And how could we ever convince the UN since we lack so much evidence? I mean, Iraqi defectors claiming he’s close to acheiving nuclear capability, al qaeda training camps in Iraq, several Al Qaeda detainees who said that Iraq provided “some training to Al Qaeda in chemical weapons development.”. I mean, there’s no evidence at all that he’s a menace to anyone. And since the UN members, especially the security council, have absolutely nothing to fear from him, then they’ll be reluctant in giving us their support.
Wait. Stop the presses. Are you arguing that an insane person is morally justified in killing someone, as long as they believe they are doing the right thing?
Actually, as I’ve always been given to understand it, we (see, there’s that ”we” again) don’t execute people judged insane precisely because ”we” feel that, due to their condition, they are incapable of rational moral judgement. The most notable characteristic of this incapacity is the person’s inability to separate fantasy from reality, and thus to adjust their behavior so that it accords with that which is commonly taken to be ”real.” I know of no one (except, apparently, you) who extrapolates, on the basis of this incapacity, that an insane person is morally justified in his or her actions, nor that US laws represent a tacit recognition of this morality.
Again, judging from you position, our laws against murder and other violent crimes must be immoral, because they fail to account for the possibly altruistic motivations of the murderer. After all, under your moral system, if I kill someone because I ”firmly believe” it is the ”right thing to do,” then ”my actions are morally justifiable, even if it turns out my beliefs were wrong.” Accordingly, we must take into account, not the act committed, but the motivation of the person committing it. If he believed he was doing the right thing, well, he’s morally justified in doing so. And punishing someone for acting in a morally justified manner is immoral, is it not?
By contrast, it is my contention that, if we are sane, we have a moral obligation to find out if our beliefs are consistent with reality before acting – especially if the act we are contemplating is murder (or war). We cannot use the fact that ”we did not know” as a defense after such an act, unless we are willing to declare ourselves insane. In other words, the mere ”belief” that you are acting in a morally correct way cannot be used as a blanket defense against accusations of immoral/unacceptable behavior. After all, vigilantes believe they are morally correct, as do Nazis, members of al-Queda, and many others besides. Does the fact that Osama bin Ladin ”firmly believes” the 9/11 attack was ”the right thing to do” make his actions ”morally justifiable – even if it turns out that his beliefs were wrong?”

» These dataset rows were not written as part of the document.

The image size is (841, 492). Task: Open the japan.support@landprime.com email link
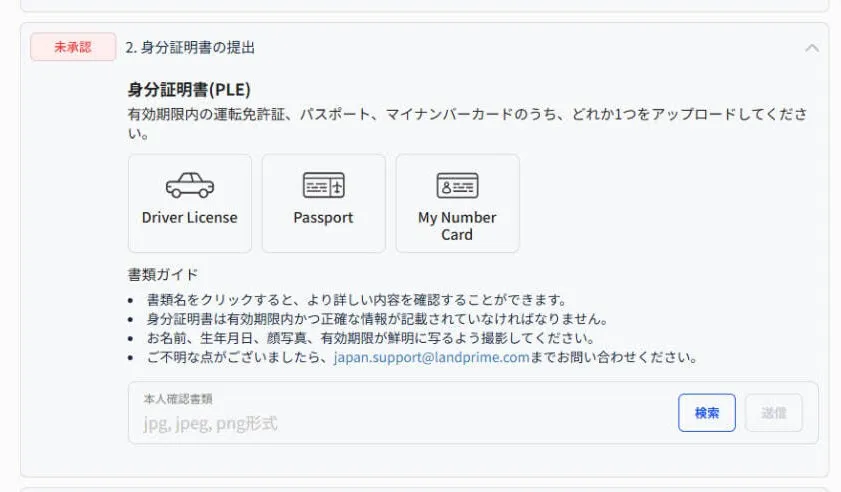tap(431, 357)
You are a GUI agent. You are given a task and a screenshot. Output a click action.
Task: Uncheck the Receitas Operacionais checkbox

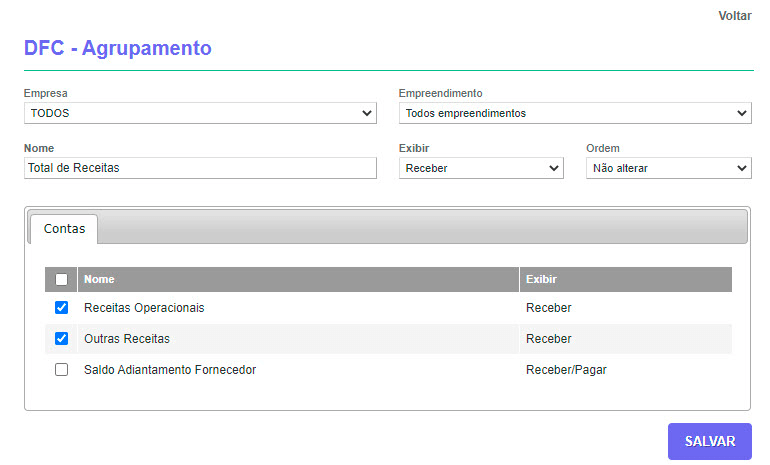(x=61, y=307)
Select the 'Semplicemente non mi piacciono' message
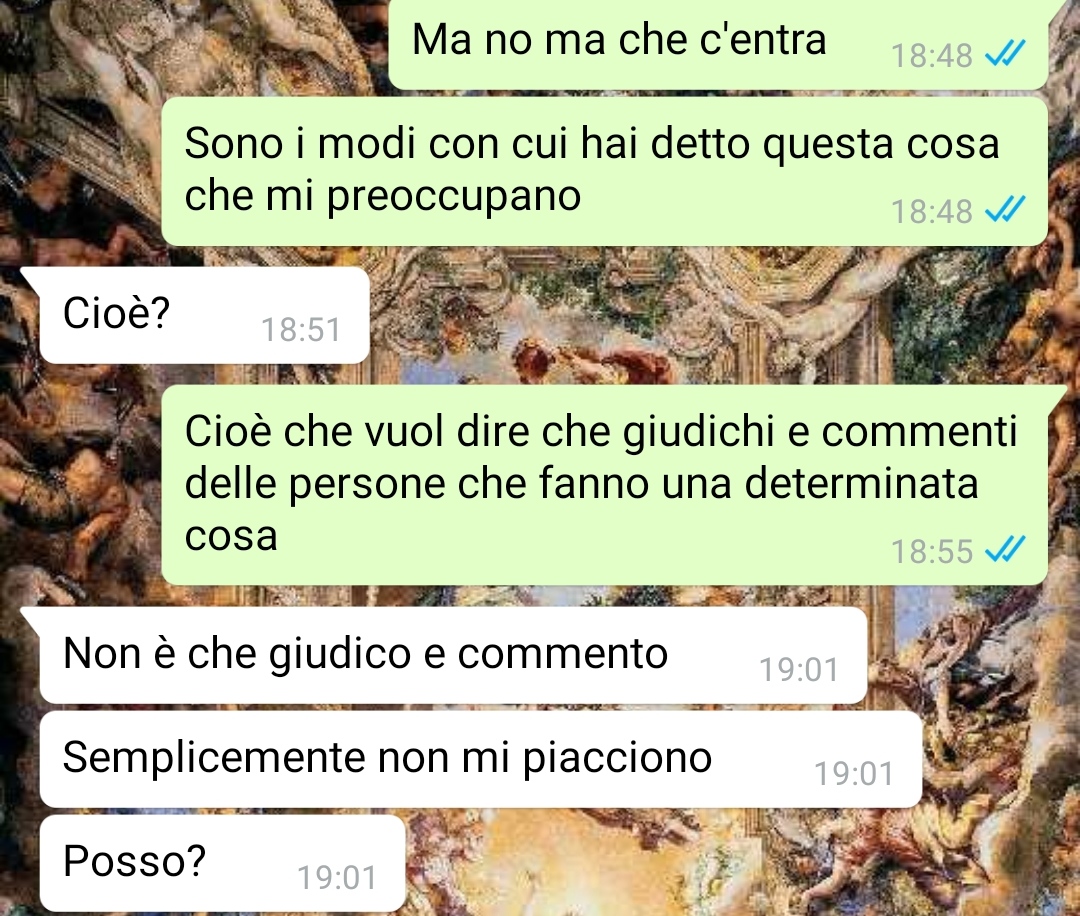The width and height of the screenshot is (1080, 916). tap(480, 760)
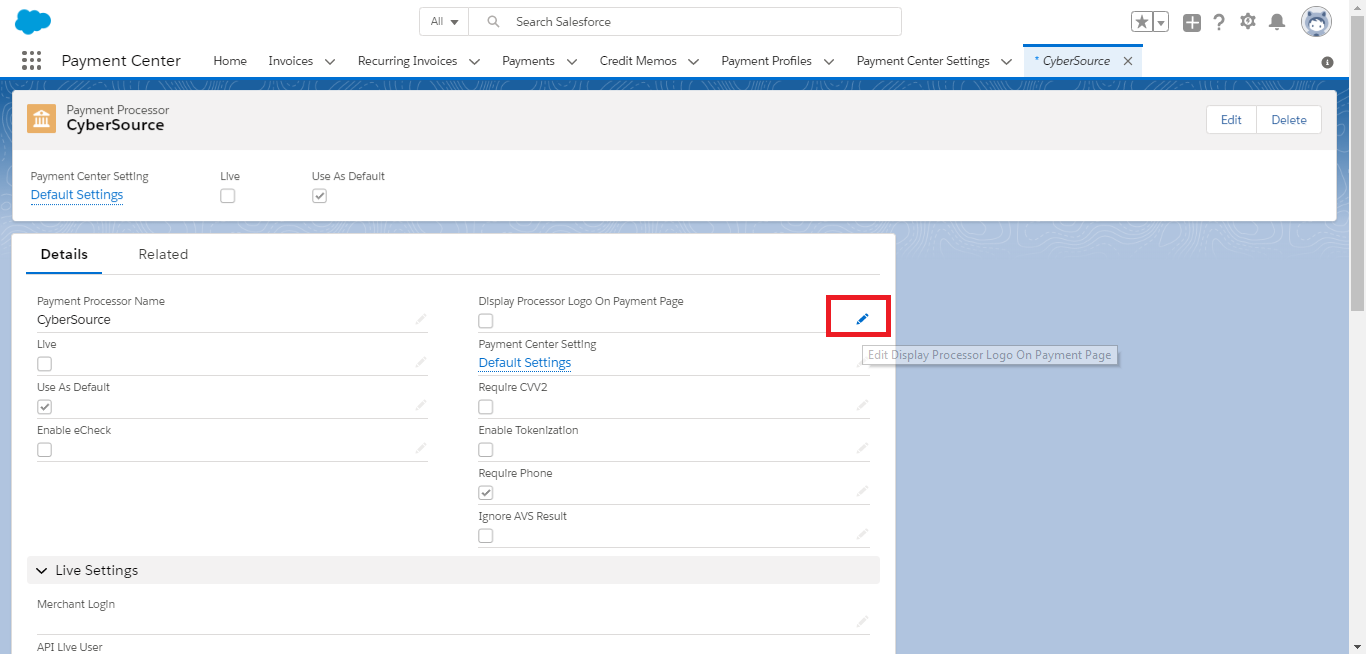Click pencil to edit Display Processor Logo
1366x654 pixels.
[862, 319]
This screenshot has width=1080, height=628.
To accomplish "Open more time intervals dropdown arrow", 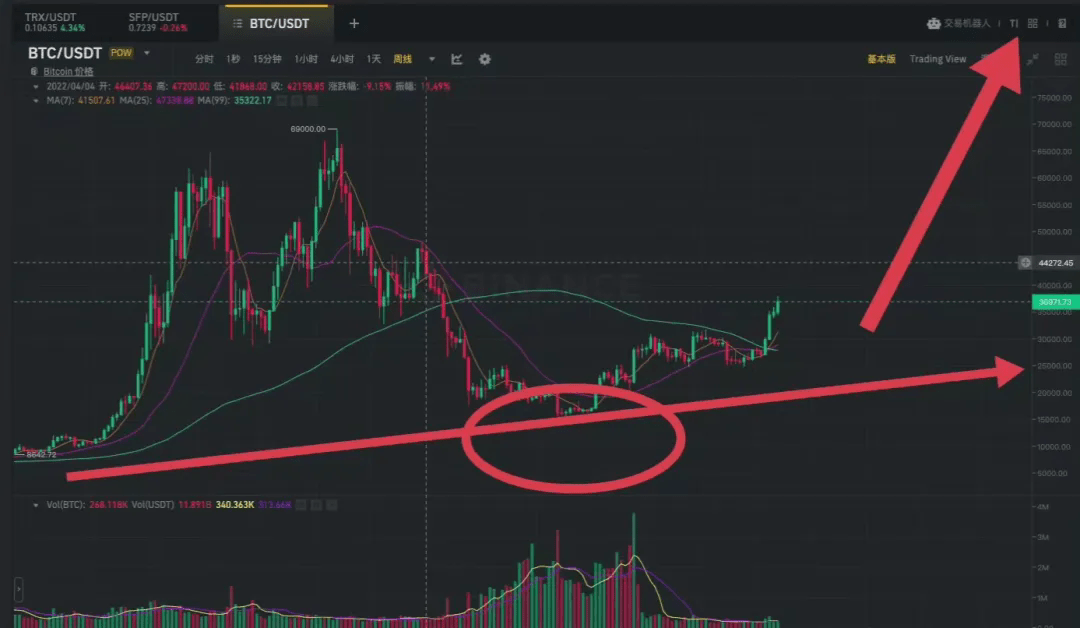I will [432, 59].
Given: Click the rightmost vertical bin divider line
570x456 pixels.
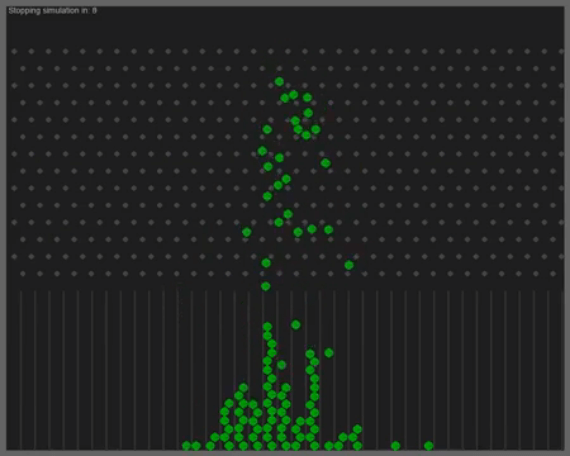Looking at the screenshot, I should click(x=548, y=370).
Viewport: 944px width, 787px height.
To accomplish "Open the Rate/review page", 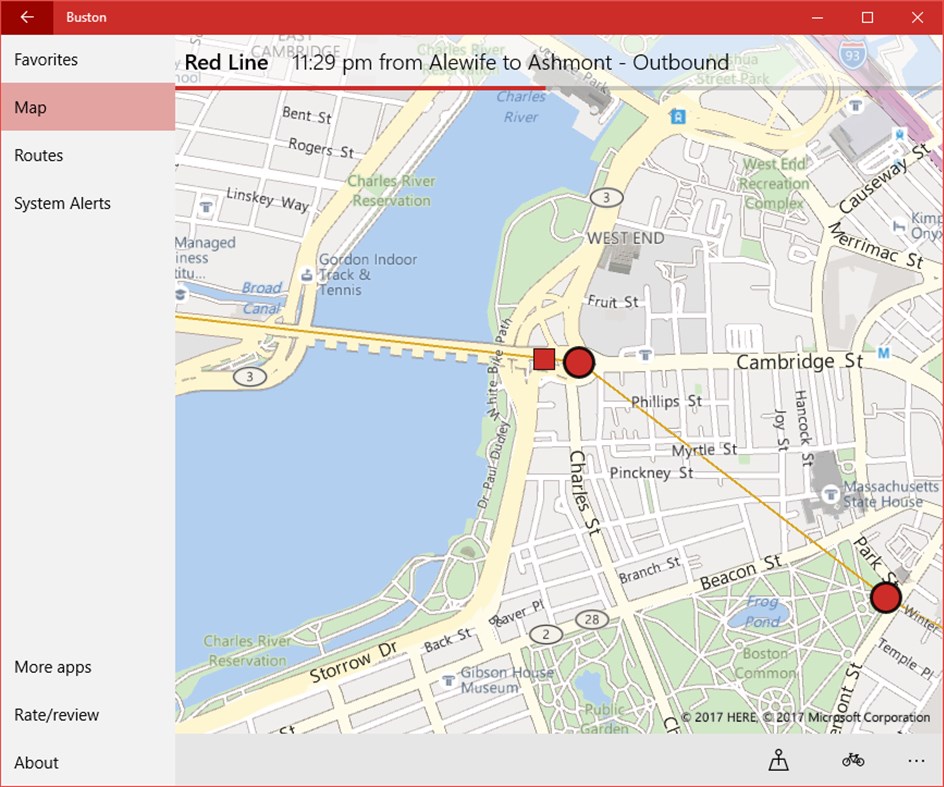I will click(x=56, y=715).
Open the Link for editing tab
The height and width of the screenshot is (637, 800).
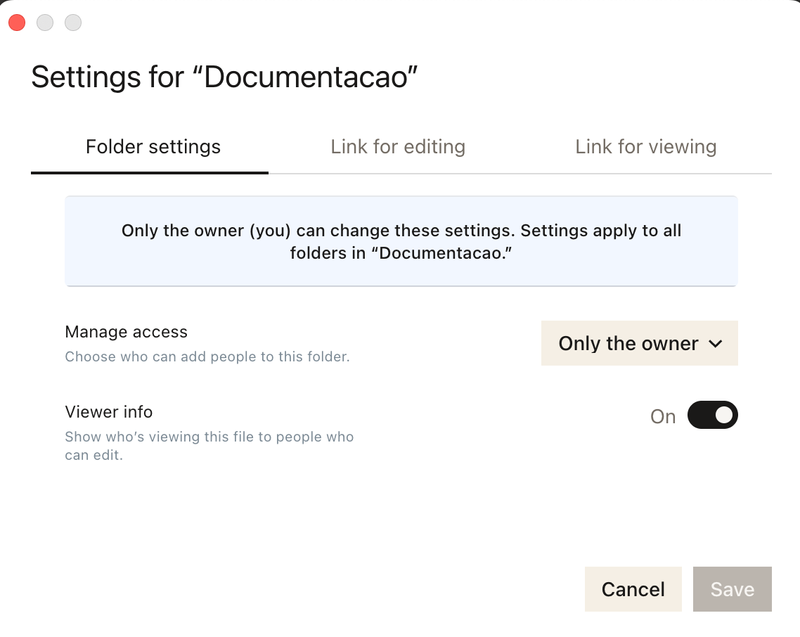[398, 147]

I’ve presented several detailed examples in which the actions of the US, judged by any common moral standard, are reprehensible. I have also rebutted the sole example of moral action you have thus far attributed to the US government (the Civil Rights Movement). Apparently, however, belief trumps reality in your world; thus, despite much evidence to the contrary, you continue to insist that ” by and large, I think our government tries to do what’s best.” Following the logic of this argument we could claim that since the US government “believes” it is doing what is right, the reality of its actions become morally irrelevant. This appears to be the inescapable consequence of your moral judgement.
Again with the analogies! International relations are not easily reducible to games of cops and robbers, you know.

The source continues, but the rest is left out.